Showing @ Royal Lyceum Theatre, Edinburgh, Fri 25 Nov – Sat 31 Dec

As the panto train prepares to roll into town (or is that the good old Coca Cola advert?), writer Stuart Paterson chats to us ahead of this year’s Lyceum selection Beauty and the Beast. Ten years since it was last staged and twenty-five since its creation, there seems to be something more substantial to this classic fairytale, as its conception remains mysterious, its comment on sexual and spiritual love profound and its moral framework inspiring.

Paterson explains how this, and indeed Panto itself, offers a certain artistic and creative freedom when writing: ‘Panto to me is a musical hall tradition, but it’s a wink to the audience. What we try to do is something just a little bit different; we’re not going to wink at you because we believe in the story and we want you to as well so it’s a different take on what you’re trying to sell. There is of course mischief and nonsense, but the nonsense is shaped within the story so it doesn’t actually distract from it, it hopefully supports it so you get that sense of balance.’

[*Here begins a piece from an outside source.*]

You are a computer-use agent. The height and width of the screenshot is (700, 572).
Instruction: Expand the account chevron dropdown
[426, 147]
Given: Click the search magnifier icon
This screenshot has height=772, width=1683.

This freedom, generally hard to capture throughout the calendar year as shows rely heavily on political relevancies or officious high-end production values, can be traced back to Paterson’s first draft of the show. He explains that ‘when it was first done here, something happened that made me think actually this is a proper form of theatre writing, there’s something you can do here because you’ve got the license to be magical, to have nonsense, to have huge sets, to be slightly operatic in the way you deal with things.’ It suggests an escapism tendered only by the nature of Panto while mingling with the grandeur sought after by institutions like NTS.

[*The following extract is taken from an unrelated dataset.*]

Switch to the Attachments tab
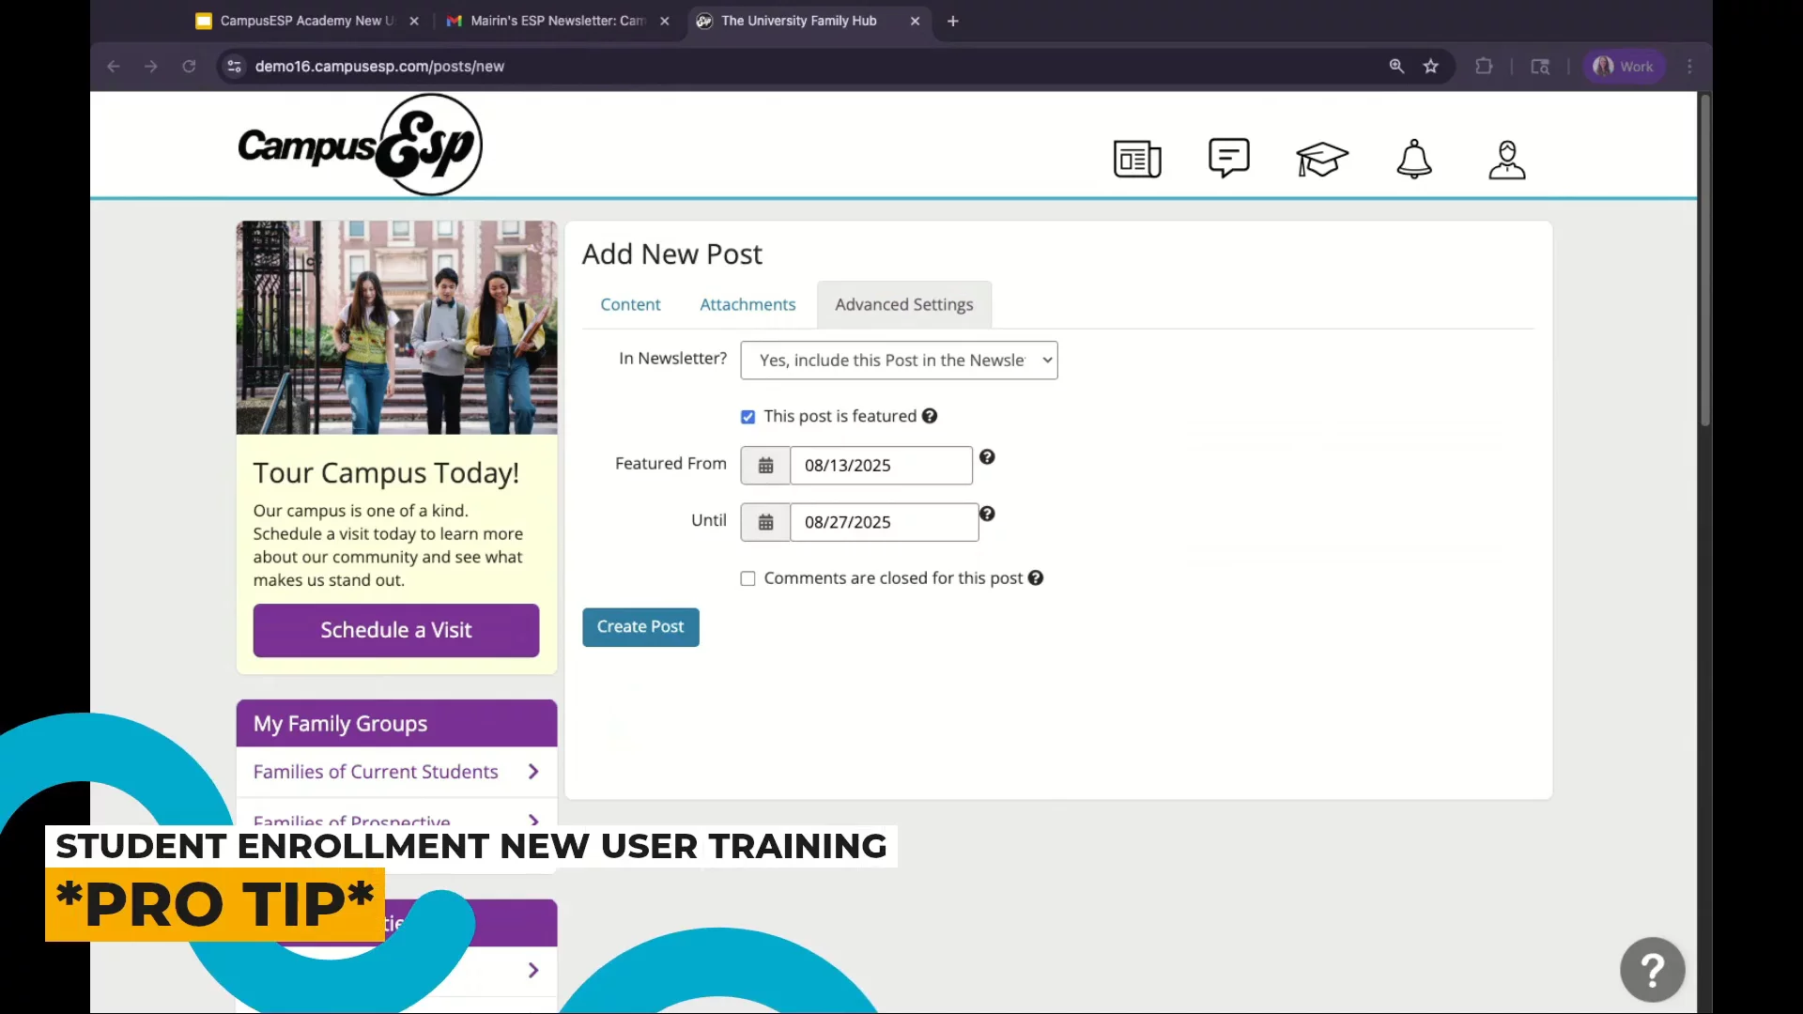The image size is (1803, 1014). 747,305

I really did believe that theatre was unpleasantly elitist, and I still kinda do, but the only time it wasn’t elitist was at Christmas

The accessible qualities held within Panto also manage to capture the flipside of mischief and daftness: the political metaphors lurking in the subtext. Paterson admits that he feels ‘concussed by modern life. I had quite simple broad socialist views as a young man and I’ve tried to hang on to those but I’ve been so frustrated and angered by, for instance, what’s happened to the labour party. So going back to a story as potent as this is inevitably political because it has a powerful human heart – something we’re not supposed to have, we’re supposed to just be selfish and stare at our little boxes’.

As we know, there’s something inherently more expressive about Panto; it caters for the masses with silliness and fun, it serves up the moral and sexual innuendos while flirting with the political symbols surrounding the context of our fairytales. Paterson ties this in to theatre itself, arguing that ‘we’ve all been screwed politically over the last 20 years, but I really did believe that theatre was unpleasantly elitist, and I still kinda do, but the only time it wasn’t elitist was at Christmas time because you had drunken office parties and school kids and grannies all brought together. And there’s a wonderful ritual to surviving Christmas.’

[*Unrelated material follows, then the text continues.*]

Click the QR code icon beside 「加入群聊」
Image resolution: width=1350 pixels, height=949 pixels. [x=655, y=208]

This ritual, however corny or clichéd, is true of our very natures, as we are creatures of habit struggling to achieve the artistic freedoms we can often criticise and label. So with this production comes the token Christmas show for the kiddies, but its selection reflects a communal (is socialist a bit too far?) attitude towards theatre-making and practice, fusing big-scale performances with quaint traditional storytelling: a synthesis which will be difficult to achieve at any other time of the year.